Look through the records below and copy each line that includes the word "mode".

---*---

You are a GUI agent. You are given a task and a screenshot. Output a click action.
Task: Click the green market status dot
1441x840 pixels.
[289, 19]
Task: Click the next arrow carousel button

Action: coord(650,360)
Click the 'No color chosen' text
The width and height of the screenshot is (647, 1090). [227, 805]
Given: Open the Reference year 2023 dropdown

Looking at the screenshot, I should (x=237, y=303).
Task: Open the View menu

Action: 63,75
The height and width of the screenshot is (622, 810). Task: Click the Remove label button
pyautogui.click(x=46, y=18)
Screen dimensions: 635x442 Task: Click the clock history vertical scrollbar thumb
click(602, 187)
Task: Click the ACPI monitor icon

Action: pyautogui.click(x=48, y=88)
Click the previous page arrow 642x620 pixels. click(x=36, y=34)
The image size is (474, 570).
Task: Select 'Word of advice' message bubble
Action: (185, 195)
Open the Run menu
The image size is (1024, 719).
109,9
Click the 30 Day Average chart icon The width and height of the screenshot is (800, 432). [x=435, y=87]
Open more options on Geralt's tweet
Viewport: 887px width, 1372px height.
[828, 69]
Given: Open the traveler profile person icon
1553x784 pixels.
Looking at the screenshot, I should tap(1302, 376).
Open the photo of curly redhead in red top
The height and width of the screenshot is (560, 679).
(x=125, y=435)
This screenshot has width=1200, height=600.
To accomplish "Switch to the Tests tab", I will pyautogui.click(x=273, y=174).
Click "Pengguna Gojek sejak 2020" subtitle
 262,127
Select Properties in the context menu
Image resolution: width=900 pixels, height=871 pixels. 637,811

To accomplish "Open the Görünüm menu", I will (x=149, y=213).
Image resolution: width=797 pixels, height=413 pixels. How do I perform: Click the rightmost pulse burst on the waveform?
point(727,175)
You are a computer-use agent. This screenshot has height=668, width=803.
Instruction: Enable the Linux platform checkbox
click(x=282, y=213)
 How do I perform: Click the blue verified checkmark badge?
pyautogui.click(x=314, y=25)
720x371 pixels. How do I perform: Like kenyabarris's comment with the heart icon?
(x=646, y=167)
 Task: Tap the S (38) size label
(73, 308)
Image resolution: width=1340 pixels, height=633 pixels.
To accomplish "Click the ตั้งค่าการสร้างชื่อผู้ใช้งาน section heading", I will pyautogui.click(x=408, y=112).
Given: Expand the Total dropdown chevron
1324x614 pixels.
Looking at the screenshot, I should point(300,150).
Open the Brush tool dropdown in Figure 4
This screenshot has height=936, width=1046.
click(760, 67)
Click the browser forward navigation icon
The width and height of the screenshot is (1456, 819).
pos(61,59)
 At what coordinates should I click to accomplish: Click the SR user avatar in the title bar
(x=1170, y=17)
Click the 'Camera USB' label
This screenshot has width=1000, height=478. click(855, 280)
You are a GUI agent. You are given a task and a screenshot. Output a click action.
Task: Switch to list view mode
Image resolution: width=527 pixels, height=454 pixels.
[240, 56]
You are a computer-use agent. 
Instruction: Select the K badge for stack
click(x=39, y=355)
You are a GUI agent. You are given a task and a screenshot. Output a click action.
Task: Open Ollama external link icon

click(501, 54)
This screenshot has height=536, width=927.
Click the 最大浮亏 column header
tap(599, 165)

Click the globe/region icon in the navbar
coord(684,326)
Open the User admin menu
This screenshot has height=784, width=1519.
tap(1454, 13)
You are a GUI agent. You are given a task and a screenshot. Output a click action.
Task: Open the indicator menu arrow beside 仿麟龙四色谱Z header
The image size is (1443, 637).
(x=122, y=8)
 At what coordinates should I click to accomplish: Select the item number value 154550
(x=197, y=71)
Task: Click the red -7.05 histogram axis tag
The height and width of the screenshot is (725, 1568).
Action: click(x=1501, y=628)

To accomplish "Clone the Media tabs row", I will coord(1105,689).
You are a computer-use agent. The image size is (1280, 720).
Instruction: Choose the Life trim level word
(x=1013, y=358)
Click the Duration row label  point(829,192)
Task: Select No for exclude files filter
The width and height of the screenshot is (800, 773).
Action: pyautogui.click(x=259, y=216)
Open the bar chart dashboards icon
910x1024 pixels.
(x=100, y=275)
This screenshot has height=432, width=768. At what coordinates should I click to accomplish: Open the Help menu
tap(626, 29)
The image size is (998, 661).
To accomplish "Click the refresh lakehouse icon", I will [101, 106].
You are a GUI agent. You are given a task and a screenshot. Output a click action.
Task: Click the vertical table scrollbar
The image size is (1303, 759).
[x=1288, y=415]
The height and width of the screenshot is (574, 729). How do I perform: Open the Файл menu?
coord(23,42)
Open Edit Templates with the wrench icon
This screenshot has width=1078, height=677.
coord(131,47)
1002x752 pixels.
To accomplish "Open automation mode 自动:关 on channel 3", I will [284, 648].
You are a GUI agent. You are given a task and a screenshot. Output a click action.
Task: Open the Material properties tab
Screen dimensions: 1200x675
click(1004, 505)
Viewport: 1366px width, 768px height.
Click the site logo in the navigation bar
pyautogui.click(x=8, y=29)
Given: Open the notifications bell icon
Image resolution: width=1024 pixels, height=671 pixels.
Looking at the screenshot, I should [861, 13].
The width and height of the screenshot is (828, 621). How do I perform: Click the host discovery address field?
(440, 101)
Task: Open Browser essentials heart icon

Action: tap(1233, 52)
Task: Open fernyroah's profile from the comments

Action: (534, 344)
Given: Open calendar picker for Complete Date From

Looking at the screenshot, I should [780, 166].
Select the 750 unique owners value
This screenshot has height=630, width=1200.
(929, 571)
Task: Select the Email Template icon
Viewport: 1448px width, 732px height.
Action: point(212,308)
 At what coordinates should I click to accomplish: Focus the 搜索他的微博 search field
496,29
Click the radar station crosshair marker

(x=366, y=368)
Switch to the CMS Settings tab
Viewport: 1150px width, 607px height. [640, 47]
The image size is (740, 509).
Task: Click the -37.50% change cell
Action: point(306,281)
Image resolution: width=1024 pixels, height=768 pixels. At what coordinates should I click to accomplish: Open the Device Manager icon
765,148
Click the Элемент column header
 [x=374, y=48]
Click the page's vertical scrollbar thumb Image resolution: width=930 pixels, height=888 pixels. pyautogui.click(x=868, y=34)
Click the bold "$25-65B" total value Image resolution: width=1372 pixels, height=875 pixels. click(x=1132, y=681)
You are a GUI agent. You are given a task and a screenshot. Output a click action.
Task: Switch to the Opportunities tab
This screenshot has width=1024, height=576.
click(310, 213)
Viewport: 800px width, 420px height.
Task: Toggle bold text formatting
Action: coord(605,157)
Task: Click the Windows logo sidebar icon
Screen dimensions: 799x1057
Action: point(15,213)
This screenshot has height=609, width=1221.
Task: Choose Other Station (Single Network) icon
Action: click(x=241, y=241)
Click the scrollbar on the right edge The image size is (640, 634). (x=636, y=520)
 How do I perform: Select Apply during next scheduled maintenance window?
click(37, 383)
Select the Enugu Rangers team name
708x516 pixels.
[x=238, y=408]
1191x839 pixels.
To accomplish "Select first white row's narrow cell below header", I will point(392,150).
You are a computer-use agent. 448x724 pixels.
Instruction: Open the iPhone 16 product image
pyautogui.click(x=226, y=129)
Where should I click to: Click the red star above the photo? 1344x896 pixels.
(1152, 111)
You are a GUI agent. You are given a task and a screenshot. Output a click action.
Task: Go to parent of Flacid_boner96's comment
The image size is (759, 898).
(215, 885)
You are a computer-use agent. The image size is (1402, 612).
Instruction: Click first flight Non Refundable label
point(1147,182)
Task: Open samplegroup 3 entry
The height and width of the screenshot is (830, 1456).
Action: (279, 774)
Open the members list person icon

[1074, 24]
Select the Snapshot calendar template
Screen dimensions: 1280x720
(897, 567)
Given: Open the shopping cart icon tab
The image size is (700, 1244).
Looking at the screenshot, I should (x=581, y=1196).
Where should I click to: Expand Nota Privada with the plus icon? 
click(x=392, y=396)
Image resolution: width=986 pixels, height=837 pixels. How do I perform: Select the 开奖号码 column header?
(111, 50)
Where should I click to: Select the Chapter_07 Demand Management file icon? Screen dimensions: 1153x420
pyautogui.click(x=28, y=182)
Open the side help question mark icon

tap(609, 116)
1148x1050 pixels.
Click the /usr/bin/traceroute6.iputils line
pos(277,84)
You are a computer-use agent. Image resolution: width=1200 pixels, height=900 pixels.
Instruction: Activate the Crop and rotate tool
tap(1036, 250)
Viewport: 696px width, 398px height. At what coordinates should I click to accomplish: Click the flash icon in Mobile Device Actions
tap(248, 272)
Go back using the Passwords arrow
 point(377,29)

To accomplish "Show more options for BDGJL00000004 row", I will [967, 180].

---*---

● Task answer
Task: Switch to list view mode
To accomplish "Open automation mode 自动:关 on channel 3", I will [284, 648].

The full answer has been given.